X = np.array(embeddings)

le = LabelEncoder()
y = le.fit_transform(df['sentiment'])

print("X shape:", X.shape)
print("y shape:", y.shape)


In [None]:
le = LabelEncoder()
y = le.fit_transform(df['sentiment'])


In [None]:
print("Listing models that support 'embedContent':")
for m in genai.list_models():
    if 'embedContent' in m.supported_generation_methods:
        print(f"Model Name: {m.name}")
        print(f"Display Name: {m.display_name}")
        print(f"Supported methods: {m.supported_generation_methods}\n")

In [None]:
from sentence_transformers import SentenceTransformer

model = SentenceTransformer('all-MiniLM-L6-v2')

X = model.encode(
    df['clean_text'].tolist(),
    batch_size=64,
    show_progress_bar=True
)

le = LabelEncoder()
y = le.fit_transform(df['sentiment'])

print("X shape:", X.shape)
print("y shape:", y.shape)



In [None]:
X_train, X_test, y_train, y_test = train_test_split(
    X, y, test_size=0.2, random_state=42
)
print("X shape:", X.shape)
print("y shape:", y.shape)
print("X_train shape:", X_train.shape)

In [None]:
clf = LogisticRegression(max_iter=2000)
clf.fit(X_train, y_train)


In [None]:
y_pred = clf.predict(X_test)
print(classification_report(y_test, y_pred))


In [None]:
cm = confusion_matrix(y_test, y_pred)

plt.figure(figsize=(6,5))
sns.heatmap(cm, annot=True, fmt='d',
            xticklabels=le.classes_,
            yticklabels=le.classes_)
plt.xlabel("Predicted")
plt.ylabel("Actual")
plt.title("Confusion Matrix")
plt.show()


In [None]:
from sklearn.metrics.pairwise import cosine_similarity

similarity = cosine_similarity([X[0]], [X[1]])
print("Cosine Similarity:", similarity)


In [None]:
custom_tweets = [
    "I absolutely love this phone!",
    "This is the worst service ever.",
    "It's fine, nothing special.",
    "Amazing performance!",
    "Totally disappointed."
]

# Use the same SentenceTransformer model used for training (variable 'model')
cleaned = [clean_text(t) for t in custom_tweets]
custom_embeddings = model.encode(cleaned)

# Perform prediction
predictions = clf.predict(custom_embeddings)
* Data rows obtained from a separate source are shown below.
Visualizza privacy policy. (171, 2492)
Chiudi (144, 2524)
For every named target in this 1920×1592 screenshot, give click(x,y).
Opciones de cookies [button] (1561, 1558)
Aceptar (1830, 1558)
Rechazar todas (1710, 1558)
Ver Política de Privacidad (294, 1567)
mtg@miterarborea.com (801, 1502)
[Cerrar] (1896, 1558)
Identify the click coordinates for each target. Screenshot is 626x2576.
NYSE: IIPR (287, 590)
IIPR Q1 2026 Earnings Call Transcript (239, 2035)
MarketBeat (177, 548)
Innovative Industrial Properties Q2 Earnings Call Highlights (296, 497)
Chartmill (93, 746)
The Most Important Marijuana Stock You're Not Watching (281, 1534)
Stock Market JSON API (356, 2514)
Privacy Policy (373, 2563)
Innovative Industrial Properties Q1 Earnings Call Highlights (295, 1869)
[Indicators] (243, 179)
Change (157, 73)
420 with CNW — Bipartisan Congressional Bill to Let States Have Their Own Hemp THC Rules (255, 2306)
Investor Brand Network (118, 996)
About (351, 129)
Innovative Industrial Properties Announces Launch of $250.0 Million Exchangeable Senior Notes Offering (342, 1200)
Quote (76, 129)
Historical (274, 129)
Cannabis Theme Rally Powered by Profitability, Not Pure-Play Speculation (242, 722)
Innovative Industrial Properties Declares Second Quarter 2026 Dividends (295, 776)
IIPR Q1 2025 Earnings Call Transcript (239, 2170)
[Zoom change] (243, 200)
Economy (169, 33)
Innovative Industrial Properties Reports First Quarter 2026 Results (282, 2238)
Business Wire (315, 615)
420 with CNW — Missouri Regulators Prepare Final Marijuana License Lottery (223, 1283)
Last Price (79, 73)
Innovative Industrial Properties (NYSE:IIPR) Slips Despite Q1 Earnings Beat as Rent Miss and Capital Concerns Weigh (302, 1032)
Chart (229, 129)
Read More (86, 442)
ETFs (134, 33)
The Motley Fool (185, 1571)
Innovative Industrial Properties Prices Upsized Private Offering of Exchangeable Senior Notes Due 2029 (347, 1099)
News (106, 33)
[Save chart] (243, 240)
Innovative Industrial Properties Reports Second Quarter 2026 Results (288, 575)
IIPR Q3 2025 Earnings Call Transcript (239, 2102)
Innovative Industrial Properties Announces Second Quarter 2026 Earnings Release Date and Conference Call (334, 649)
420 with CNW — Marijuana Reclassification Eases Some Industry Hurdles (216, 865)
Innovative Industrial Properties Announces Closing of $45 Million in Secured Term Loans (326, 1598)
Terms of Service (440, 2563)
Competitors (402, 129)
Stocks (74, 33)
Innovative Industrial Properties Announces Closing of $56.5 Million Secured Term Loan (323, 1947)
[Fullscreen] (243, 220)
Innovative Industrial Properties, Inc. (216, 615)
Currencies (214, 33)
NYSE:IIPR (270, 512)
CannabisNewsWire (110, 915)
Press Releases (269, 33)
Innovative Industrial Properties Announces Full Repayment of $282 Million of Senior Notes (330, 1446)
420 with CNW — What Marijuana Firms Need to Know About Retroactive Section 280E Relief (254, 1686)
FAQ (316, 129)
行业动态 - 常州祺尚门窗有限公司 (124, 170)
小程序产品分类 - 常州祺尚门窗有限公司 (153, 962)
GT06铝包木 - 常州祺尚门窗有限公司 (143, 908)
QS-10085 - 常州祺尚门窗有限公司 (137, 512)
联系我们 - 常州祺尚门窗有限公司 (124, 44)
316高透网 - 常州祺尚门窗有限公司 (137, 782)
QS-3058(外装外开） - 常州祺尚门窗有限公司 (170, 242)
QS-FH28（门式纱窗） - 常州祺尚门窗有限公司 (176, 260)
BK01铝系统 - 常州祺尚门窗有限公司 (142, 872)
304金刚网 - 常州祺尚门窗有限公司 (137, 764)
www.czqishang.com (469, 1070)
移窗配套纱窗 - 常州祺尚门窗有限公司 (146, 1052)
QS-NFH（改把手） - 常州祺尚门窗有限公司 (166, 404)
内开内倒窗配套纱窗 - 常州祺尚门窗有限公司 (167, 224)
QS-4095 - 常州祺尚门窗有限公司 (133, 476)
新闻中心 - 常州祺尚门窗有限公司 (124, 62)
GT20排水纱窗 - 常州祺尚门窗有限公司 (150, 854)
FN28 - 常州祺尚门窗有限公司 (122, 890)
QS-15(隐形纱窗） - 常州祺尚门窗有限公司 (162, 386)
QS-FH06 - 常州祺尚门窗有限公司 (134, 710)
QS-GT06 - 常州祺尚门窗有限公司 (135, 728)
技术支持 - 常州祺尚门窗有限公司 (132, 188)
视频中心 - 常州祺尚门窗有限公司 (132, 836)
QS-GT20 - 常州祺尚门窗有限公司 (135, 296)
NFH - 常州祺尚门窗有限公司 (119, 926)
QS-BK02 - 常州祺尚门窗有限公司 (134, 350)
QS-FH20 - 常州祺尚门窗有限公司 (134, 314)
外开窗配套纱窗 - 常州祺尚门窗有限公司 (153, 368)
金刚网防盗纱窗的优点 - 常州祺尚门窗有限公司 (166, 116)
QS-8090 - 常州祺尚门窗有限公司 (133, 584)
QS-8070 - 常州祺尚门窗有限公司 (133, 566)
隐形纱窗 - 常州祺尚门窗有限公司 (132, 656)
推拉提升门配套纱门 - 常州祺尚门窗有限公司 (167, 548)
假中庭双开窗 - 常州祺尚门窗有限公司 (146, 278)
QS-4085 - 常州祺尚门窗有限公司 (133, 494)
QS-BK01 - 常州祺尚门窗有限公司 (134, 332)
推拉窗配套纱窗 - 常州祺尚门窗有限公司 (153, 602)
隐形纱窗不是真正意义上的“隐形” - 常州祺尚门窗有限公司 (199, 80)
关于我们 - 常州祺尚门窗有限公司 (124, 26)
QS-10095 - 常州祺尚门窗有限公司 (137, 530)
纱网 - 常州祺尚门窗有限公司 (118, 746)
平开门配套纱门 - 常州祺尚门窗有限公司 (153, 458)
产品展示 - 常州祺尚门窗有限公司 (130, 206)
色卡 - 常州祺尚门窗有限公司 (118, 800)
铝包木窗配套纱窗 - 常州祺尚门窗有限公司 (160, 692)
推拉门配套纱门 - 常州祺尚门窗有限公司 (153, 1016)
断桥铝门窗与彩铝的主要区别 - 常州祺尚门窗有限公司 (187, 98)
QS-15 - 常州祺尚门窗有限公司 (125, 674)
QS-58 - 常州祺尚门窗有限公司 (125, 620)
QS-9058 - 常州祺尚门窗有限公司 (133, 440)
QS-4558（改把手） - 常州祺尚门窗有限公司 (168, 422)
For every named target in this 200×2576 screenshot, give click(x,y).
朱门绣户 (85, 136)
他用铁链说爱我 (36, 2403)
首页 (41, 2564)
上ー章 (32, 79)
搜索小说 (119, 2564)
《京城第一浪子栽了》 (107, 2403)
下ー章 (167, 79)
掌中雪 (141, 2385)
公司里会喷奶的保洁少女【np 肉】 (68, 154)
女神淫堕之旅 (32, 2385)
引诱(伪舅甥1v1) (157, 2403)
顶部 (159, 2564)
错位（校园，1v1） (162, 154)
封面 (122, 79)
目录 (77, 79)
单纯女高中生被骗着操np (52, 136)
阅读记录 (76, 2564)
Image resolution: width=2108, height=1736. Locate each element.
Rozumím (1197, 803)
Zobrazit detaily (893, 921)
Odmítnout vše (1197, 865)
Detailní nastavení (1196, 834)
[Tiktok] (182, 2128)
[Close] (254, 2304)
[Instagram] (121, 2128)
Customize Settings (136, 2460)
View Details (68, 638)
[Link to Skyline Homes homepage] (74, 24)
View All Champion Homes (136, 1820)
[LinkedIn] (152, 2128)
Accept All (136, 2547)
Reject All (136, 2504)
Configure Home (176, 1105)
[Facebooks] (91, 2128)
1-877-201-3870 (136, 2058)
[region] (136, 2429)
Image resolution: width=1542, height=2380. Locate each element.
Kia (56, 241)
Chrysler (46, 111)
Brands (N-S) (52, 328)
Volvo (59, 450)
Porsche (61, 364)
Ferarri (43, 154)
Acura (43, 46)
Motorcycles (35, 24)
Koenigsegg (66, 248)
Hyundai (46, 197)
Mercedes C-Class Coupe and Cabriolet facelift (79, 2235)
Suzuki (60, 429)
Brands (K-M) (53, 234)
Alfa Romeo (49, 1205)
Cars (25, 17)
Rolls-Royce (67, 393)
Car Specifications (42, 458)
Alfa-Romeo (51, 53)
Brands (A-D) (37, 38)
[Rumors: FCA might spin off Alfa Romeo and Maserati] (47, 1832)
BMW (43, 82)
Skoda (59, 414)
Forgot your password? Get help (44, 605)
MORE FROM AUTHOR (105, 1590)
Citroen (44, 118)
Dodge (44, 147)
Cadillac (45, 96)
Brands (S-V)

for tweet, pred in zip(custom_tweets, predictions):
    print(tweet, "->", le.inverse_transform([pred])[0])

Logistic Regression performed well with embedding features, achieving strong F1-scores across all classes. The neutral class showed slightly lower recall due to semantic overlap with positive tweets. Embedding-based representation improved generalization compared to traditional TF-IDF methods.